To do | Repeat each record exactly as written, and drop any images.

──────── Material provided

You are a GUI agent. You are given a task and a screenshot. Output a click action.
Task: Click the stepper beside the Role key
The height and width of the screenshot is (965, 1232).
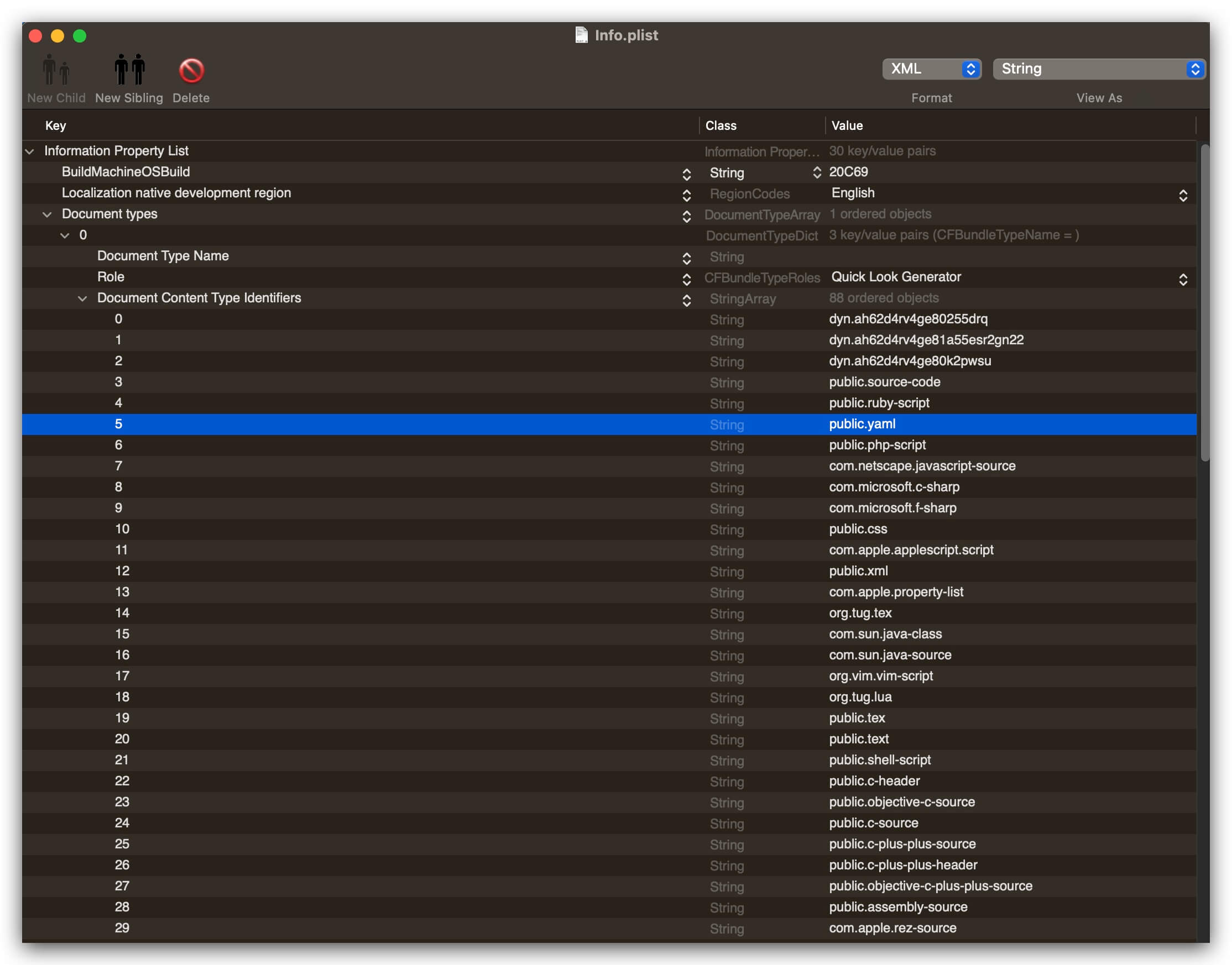pyautogui.click(x=687, y=279)
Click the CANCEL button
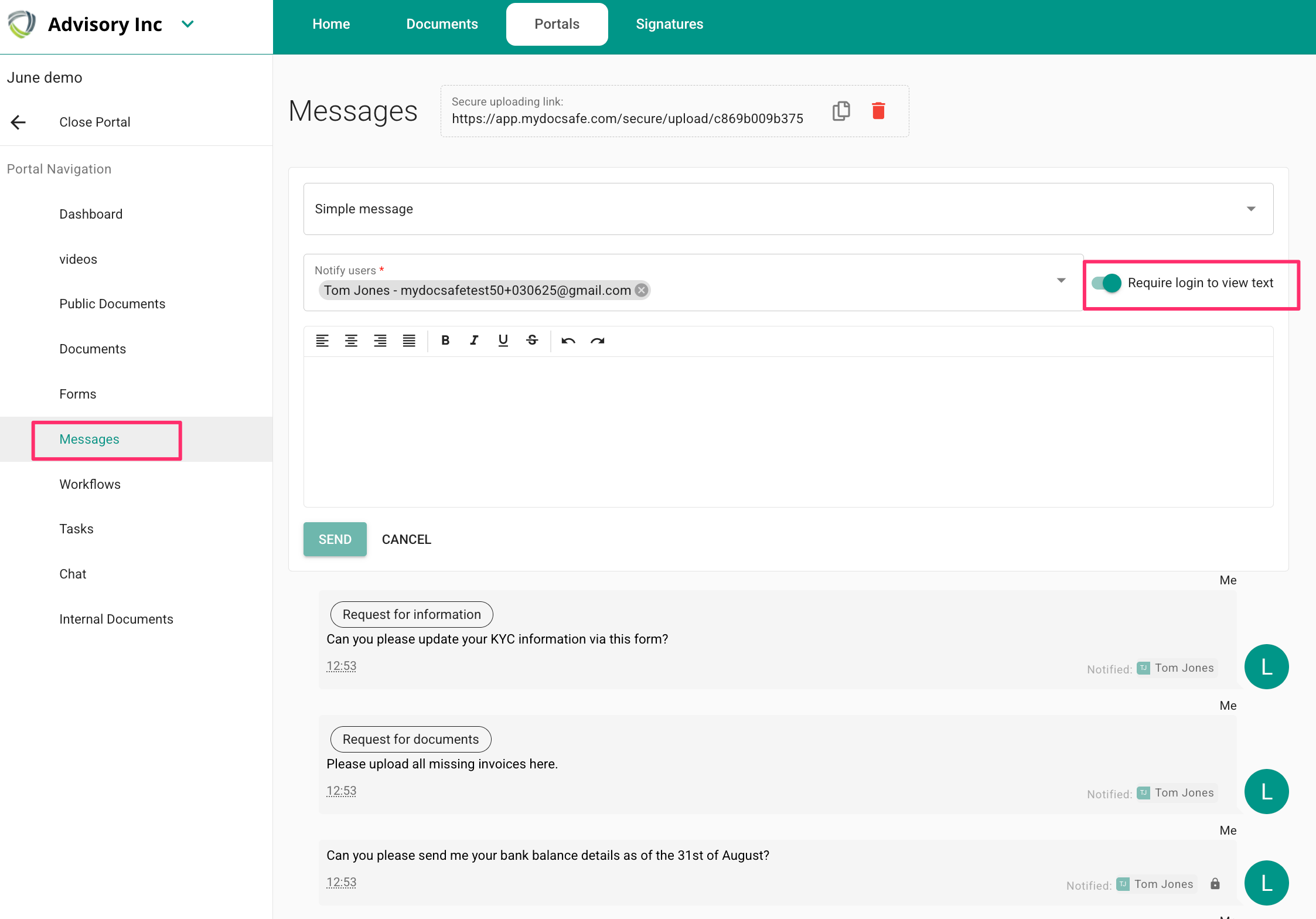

────────────────

Finished exercise |
You are a GUI agent. You are given a task and a screenshot. Output a click action.
Task: Click the stepper beside the Role key
The height and width of the screenshot is (965, 1232).
pyautogui.click(x=687, y=279)
Click the CANCEL button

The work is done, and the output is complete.